DIRECTIONS FOR THIS TASK =>
Put every line of the material below into a numbered list, leaving out the blank lines.

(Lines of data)

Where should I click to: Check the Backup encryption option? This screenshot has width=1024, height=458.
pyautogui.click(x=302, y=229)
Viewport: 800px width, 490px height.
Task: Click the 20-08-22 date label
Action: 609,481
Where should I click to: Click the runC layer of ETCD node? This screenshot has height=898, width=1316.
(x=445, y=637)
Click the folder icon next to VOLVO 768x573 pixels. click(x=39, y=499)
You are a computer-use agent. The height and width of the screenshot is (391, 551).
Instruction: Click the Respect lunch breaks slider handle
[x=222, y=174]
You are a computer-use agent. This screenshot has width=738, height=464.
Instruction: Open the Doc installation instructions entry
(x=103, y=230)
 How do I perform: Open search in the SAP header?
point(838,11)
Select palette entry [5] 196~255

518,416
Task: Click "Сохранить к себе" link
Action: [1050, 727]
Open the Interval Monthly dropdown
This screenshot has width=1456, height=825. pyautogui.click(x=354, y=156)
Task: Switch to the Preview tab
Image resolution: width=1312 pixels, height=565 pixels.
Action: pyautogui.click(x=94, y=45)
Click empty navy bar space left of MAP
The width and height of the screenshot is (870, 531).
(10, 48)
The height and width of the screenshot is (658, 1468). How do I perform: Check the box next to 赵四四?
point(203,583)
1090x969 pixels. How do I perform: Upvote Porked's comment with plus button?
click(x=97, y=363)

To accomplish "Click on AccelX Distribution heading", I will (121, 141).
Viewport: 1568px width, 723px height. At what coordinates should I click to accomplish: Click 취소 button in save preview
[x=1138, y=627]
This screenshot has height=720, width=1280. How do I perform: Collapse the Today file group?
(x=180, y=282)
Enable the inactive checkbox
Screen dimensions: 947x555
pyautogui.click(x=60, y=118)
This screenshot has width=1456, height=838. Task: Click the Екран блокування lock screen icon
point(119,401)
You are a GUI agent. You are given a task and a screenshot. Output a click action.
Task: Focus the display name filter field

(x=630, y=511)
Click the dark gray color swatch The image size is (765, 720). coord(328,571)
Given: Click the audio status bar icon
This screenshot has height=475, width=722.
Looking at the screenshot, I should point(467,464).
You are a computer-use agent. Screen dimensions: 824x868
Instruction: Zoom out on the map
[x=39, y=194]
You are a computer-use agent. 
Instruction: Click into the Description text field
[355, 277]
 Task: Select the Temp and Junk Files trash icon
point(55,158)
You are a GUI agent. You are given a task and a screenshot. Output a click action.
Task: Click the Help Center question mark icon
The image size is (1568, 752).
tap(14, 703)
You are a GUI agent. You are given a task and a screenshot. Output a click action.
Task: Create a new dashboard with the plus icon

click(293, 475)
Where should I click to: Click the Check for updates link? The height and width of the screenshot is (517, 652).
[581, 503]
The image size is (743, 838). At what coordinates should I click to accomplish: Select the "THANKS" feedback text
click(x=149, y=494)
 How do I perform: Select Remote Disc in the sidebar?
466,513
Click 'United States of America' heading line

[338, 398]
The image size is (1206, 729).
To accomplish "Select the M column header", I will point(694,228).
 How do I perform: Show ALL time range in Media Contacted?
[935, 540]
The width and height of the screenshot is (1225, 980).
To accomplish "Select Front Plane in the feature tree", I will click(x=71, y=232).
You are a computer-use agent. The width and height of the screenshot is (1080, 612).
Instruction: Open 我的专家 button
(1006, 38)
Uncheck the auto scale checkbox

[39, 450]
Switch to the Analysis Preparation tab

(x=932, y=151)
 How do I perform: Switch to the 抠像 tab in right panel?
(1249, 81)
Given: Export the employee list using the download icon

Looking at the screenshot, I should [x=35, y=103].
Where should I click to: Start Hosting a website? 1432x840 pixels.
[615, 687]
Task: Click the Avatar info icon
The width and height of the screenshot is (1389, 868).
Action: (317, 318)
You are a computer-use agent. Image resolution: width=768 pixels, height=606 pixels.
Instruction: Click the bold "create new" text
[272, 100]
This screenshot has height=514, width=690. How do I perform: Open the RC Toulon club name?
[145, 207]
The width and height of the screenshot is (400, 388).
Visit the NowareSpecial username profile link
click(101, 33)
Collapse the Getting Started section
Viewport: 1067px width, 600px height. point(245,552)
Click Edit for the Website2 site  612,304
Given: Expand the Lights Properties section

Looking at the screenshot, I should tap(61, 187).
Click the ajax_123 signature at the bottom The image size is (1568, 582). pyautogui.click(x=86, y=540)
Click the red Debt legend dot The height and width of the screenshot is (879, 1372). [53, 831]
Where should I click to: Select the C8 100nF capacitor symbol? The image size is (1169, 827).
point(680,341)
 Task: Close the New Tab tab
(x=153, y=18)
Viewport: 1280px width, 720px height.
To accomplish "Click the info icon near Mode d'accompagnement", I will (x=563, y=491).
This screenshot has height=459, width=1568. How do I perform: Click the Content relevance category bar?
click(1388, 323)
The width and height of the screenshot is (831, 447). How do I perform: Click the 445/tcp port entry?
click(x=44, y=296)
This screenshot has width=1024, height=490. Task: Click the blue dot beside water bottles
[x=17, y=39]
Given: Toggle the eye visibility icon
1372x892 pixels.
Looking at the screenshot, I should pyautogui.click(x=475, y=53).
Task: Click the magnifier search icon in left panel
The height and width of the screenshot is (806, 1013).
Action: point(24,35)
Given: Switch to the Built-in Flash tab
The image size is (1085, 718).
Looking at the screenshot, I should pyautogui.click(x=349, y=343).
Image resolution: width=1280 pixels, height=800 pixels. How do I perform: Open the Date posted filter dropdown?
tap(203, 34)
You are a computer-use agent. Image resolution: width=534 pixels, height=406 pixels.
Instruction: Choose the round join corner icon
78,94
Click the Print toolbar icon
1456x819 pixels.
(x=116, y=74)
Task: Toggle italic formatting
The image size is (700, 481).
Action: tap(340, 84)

EXPECTED ANSWER =>
1. Where should I click to: Check the Backup encryption option? This screenshot has width=1024, height=458.
2. pyautogui.click(x=302, y=229)
3. Viewport: 800px width, 490px height.
4. Task: Click the 20-08-22 date label
5. Action: 609,481
6. Where should I click to: Click the runC layer of ETCD node? This screenshot has height=898, width=1316.
7. (x=445, y=637)
8. Click the folder icon next to VOLVO 768x573 pixels. click(x=39, y=499)
9. You are a computer-use agent. The height and width of the screenshot is (391, 551).
10. Instruction: Click the Respect lunch breaks slider handle
11. [x=222, y=174]
12. You are a computer-use agent. This screenshot has width=738, height=464.
13. Instruction: Open the Doc installation instructions entry
14. (x=103, y=230)
15.  How do I perform: Open search in the SAP header?
16. point(838,11)
17. Select palette entry [5] 196~255
18. 518,416
19. Task: Click "Сохранить к себе" link
20. Action: [1050, 727]
21. Open the Interval Monthly dropdown
22. This screenshot has width=1456, height=825. pyautogui.click(x=354, y=156)
23. Task: Switch to the Preview tab
24. Image resolution: width=1312 pixels, height=565 pixels.
25. Action: pyautogui.click(x=94, y=45)
26. Click empty navy bar space left of MAP
27. The width and height of the screenshot is (870, 531).
28. (10, 48)
29. The height and width of the screenshot is (658, 1468). How do I perform: Check the box next to 赵四四?
30. point(203,583)
31. 1090x969 pixels. How do I perform: Upvote Porked's comment with plus button?
32. click(x=97, y=363)
33. To accomplish "Click on AccelX Distribution heading", I will (121, 141).
34. Viewport: 1568px width, 723px height. At what coordinates should I click to accomplish: Click 취소 button in save preview
35. [x=1138, y=627]
36. This screenshot has height=720, width=1280. How do I perform: Collapse the Today file group?
37. (x=180, y=282)
38. Enable the inactive checkbox
39. Screen dimensions: 947x555
40. pyautogui.click(x=60, y=118)
41. This screenshot has width=1456, height=838. Task: Click the Екран блокування lock screen icon
42. point(119,401)
43. You are a GUI agent. You are given a task and a screenshot. Output a click action.
44. Task: Focus the display name filter field
45. (x=630, y=511)
46. Click the dark gray color swatch The image size is (765, 720). coord(328,571)
47. Given: Click the audio status bar icon
48. This screenshot has height=475, width=722.
49. Looking at the screenshot, I should point(467,464).
50. You are a computer-use agent. Screen dimensions: 824x868
51. Instruction: Zoom out on the map
52. [x=39, y=194]
53. You are a computer-use agent. 
54. Instruction: Click into the Description text field
55. [355, 277]
56.  Task: Select the Temp and Junk Files trash icon
57. point(55,158)
58. You are a GUI agent. You are given a task and a screenshot. Output a click action.
59. Task: Click the Help Center question mark icon
60. The image size is (1568, 752).
61. tap(14, 703)
62. You are a GUI agent. You are given a task and a screenshot. Output a click action.
63. Task: Create a new dashboard with the plus icon
64. click(293, 475)
65. Where should I click to: Click the Check for updates link? The height and width of the screenshot is (517, 652).
66. [581, 503]
67. The image size is (743, 838). At what coordinates should I click to accomplish: Select the "THANKS" feedback text
68. click(x=149, y=494)
69.  How do I perform: Select Remote Disc in the sidebar?
70. 466,513
71. Click 'United States of America' heading line
72. [338, 398]
73. The image size is (1206, 729).
74. To accomplish "Select the M column header", I will point(694,228).
75.  How do I perform: Show ALL time range in Media Contacted?
76. [935, 540]
77. The width and height of the screenshot is (1225, 980).
78. To accomplish "Select Front Plane in the feature tree", I will click(x=71, y=232).
79. You are a computer-use agent. The width and height of the screenshot is (1080, 612).
80. Instruction: Open 我的专家 button
81. (1006, 38)
82. Uncheck the auto scale checkbox
83. [39, 450]
84. Switch to the Analysis Preparation tab
85. (x=932, y=151)
86.  How do I perform: Switch to the 抠像 tab in right panel?
87. (1249, 81)
88. Given: Export the employee list using the download icon
89. Looking at the screenshot, I should [x=35, y=103].
90. Where should I click to: Start Hosting a website? 1432x840 pixels.
91. [615, 687]
92. Task: Click the Avatar info icon
93. The width and height of the screenshot is (1389, 868).
94. Action: (317, 318)
95. You are a computer-use agent. Image resolution: width=768 pixels, height=606 pixels.
96. Instruction: Click the bold "create new" text
97. [272, 100]
98. This screenshot has height=514, width=690. How do I perform: Open the RC Toulon club name?
99. [145, 207]
100. The width and height of the screenshot is (400, 388).
101. Visit the NowareSpecial username profile link
102. click(101, 33)
103. Collapse the Getting Started section
104. Viewport: 1067px width, 600px height. point(245,552)
105. Click Edit for the Website2 site  612,304
106. Given: Expand the Lights Properties section
107. Looking at the screenshot, I should tap(61, 187).
108. Click the ajax_123 signature at the bottom The image size is (1568, 582). pyautogui.click(x=86, y=540)
109. Click the red Debt legend dot The height and width of the screenshot is (879, 1372). [53, 831]
110. Where should I click to: Select the C8 100nF capacitor symbol? The image size is (1169, 827).
111. point(680,341)
112.  Task: Close the New Tab tab
113. (x=153, y=18)
114. Viewport: 1280px width, 720px height.
115. To accomplish "Click the info icon near Mode d'accompagnement", I will (x=563, y=491).
116. This screenshot has height=459, width=1568. How do I perform: Click the Content relevance category bar?
117. click(1388, 323)
118. The width and height of the screenshot is (831, 447). How do I perform: Click the 445/tcp port entry?
119. click(x=44, y=296)
120. This screenshot has width=1024, height=490. Task: Click the blue dot beside water bottles
121. [x=17, y=39]
122. Given: Toggle the eye visibility icon
123. 1372x892 pixels.
124. Looking at the screenshot, I should pyautogui.click(x=475, y=53).
125. Task: Click the magnifier search icon in left panel
126. The height and width of the screenshot is (806, 1013).
127. Action: point(24,35)
128. Given: Switch to the Built-in Flash tab
129. The image size is (1085, 718).
130. Looking at the screenshot, I should pyautogui.click(x=349, y=343).
131. Image resolution: width=1280 pixels, height=800 pixels. How do I perform: Open the Date posted filter dropdown?
132. tap(203, 34)
133. You are a computer-use agent. Image resolution: width=534 pixels, height=406 pixels.
134. Instruction: Choose the round join corner icon
135. 78,94
136. Click the Print toolbar icon
137. 1456x819 pixels.
138. (x=116, y=74)
139. Task: Toggle italic formatting
140. The image size is (700, 481).
141. Action: tap(340, 84)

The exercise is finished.